良久,李太抬起头,向伊凡沉声说道:"我还是去罗刹,罗格义家族的人虽然厉害,但我也不是能够轻易打发的。"他狠狠的咬着手中的獐腿,在万般无奈下下了决心。"那个女人,"他突然有些口吃,在一个曾经的丈夫前询问他即将另嫁的妻子,这无论如何对在大唐礼仪熏陶下的李太都不太适应。"我是说罗刹的女皇,她到底是怎么样的人?"
"我怎么知道,"伊凡俏皮的看着他,面具后的眼睛全然是忍俊不禁。
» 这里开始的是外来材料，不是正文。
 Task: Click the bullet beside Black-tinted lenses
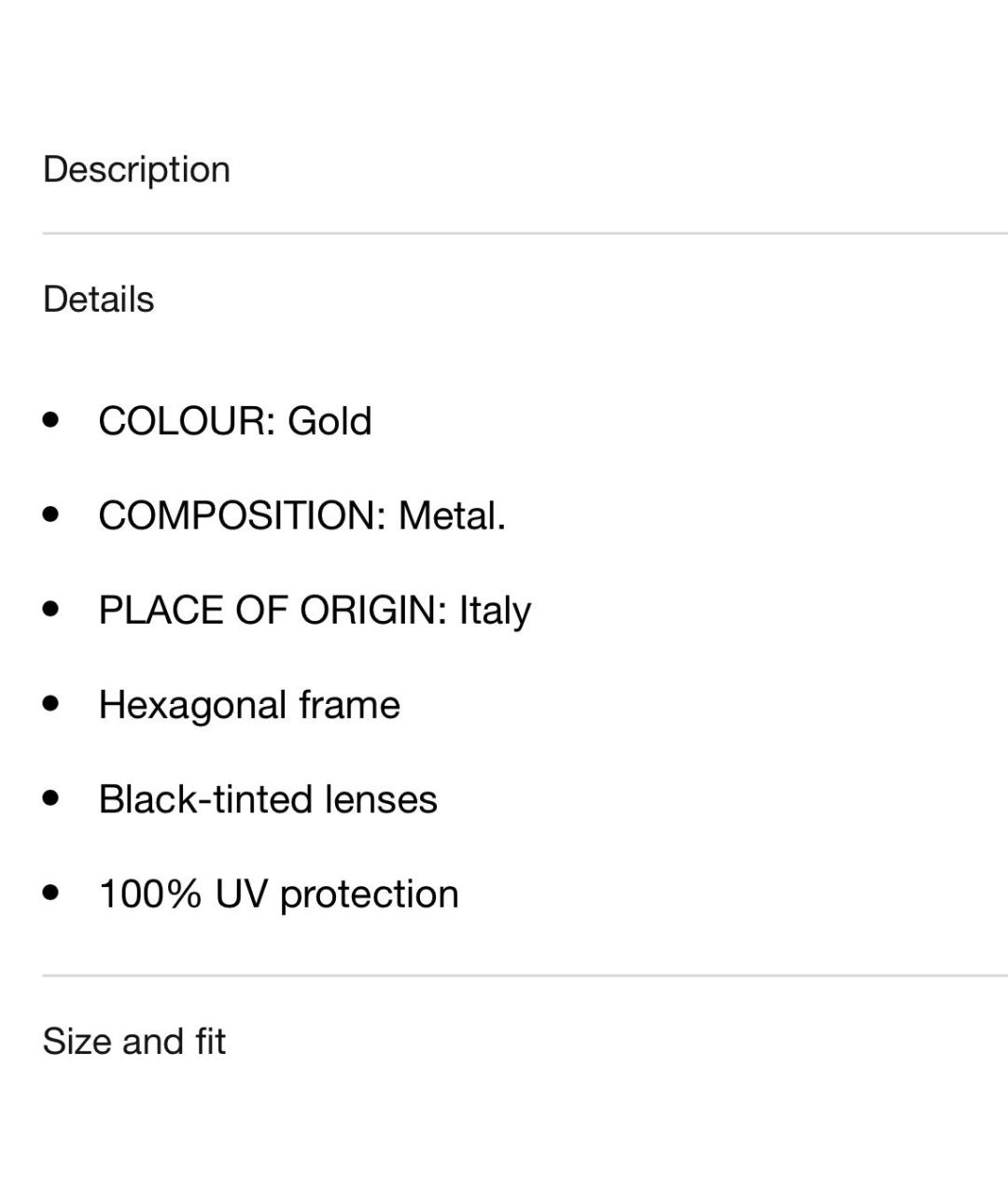click(51, 798)
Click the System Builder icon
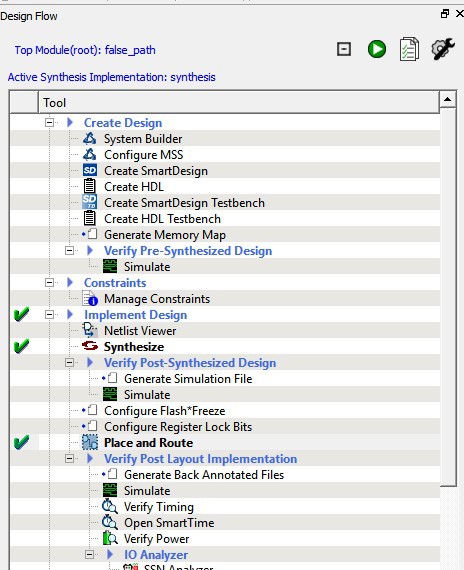This screenshot has height=570, width=464. 89,139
"她是高高在上的女皇,我只是个贫苦的流浪汉。"
"扯谎,"李太也笑了,但伊凡轻松的态度令他宽慰了不少,起码,他并不是那么尴尬了。
"你要知道,我是不会对你撒谎的。"
李太一怔,抬头向他望去,见到了伊凡眼中促狭的笑意。他松了一口气,却依然拂不去心头的疑惑。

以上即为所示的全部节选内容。